TBI is the most common cause of death and disability in the pediatric population, and in this group, age 4 years or younger is associated with poorer outcome despite the plasticity inherent in the immature brain.271,272 The pediatric brain is more susceptible to diffuse swelling, although the reason for this remains to be characterized.273 It may also be more susceptible to apoptotic cell loss.273 It is uncertain, however, whether these factors account for this poor prognosis.
Genomics and Apolipoprotein E
As we learn more about the human genome, it is increasingly being recognized that inheritance of specific alleles can alter the incidence and course of many illnesses.
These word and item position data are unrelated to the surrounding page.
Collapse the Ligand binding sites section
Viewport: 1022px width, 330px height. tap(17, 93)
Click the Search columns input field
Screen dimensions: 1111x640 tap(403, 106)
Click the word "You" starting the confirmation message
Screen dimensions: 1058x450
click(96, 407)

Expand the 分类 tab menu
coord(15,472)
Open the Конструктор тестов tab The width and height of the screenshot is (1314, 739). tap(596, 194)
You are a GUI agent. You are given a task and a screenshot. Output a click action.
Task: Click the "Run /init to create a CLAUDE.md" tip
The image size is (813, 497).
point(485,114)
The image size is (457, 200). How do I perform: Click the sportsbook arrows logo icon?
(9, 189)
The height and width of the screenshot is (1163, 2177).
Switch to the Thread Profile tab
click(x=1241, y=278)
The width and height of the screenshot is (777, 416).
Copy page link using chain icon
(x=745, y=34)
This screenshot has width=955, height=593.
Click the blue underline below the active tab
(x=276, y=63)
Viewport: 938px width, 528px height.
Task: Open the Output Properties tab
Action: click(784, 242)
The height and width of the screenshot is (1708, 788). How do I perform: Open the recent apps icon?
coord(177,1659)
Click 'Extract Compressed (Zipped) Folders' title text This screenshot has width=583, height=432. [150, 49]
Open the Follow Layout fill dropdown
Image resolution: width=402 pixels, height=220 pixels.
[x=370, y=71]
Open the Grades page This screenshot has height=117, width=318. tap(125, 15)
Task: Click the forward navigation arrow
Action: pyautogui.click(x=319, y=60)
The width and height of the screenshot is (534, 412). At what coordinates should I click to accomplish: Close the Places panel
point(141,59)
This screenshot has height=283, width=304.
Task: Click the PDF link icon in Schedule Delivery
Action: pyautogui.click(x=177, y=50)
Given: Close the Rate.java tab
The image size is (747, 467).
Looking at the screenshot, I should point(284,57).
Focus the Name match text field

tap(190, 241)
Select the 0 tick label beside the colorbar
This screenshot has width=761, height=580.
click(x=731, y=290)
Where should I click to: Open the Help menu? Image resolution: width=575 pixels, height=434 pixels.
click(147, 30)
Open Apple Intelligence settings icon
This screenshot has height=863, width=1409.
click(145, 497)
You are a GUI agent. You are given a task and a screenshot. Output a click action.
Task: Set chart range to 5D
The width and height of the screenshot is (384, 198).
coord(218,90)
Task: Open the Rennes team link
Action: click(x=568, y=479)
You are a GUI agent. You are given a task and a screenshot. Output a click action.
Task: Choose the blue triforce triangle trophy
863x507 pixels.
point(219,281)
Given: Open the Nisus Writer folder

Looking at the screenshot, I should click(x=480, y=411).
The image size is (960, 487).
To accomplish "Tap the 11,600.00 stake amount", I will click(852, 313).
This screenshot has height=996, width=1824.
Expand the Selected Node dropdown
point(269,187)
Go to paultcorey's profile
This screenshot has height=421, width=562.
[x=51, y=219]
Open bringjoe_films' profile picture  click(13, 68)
Alleles that may alter the course of TBI are increasingly being described, although this work remains in its infancy. The most recognized association between a genetic polymorphism and outcome involves the apolipoprotein E (apo E) gene. Apo E is produced by glial cells and is the major lipid transport lipoprotein in cerebrospinal fluid. It is also responsible for maintenance of the structural integrity of microtubules within the axon or neuron. Apo E is a 299–amino acid protein encoded by a single gene and has three allelic variants that yield three isoforms (ε2, ε3, and ε4) with frequencies of 7%, 78%, and 15%, respectively, in white individuals.259 Even a single copy of the ε4 allele has been associated with poorer outcome after TBI in multiple studies,274–279 including a recent meta-analysis.280 It has now been demonstrated that the apo E ε4 isoform is associated with an increased risk for Alzheimer’s disease, and it seems to play a role in the deposition of β-amyloid, especially after TBI. Mayeux and colleagues in 1995 showed that a history of a previous head injury and apo E ε4 interact synergistically to cause a 10-fold increase in the risk for Alzheimer’s disease versus a 2-fold increase in risk with apo E ε4 alone.281 Additionally, apo E ε4 is associated with larger intracerebral hematomas and greater ischemia after TBI.277
Other genetic variations are being described that appear to influence outcome after TBI, although these associations are as yet supported by a smaller body of research. Polymorphisms of IL-1, angiotensin-converting enzyme, p53, the dopamine D2 receptor, and catechol-O-methyltransferase have recently been associated with poorer outcomes.274,282 Confirmation of these findings and an understanding of their molecular basis may improve prognostication after TBI and could suggest novel treatment strategies.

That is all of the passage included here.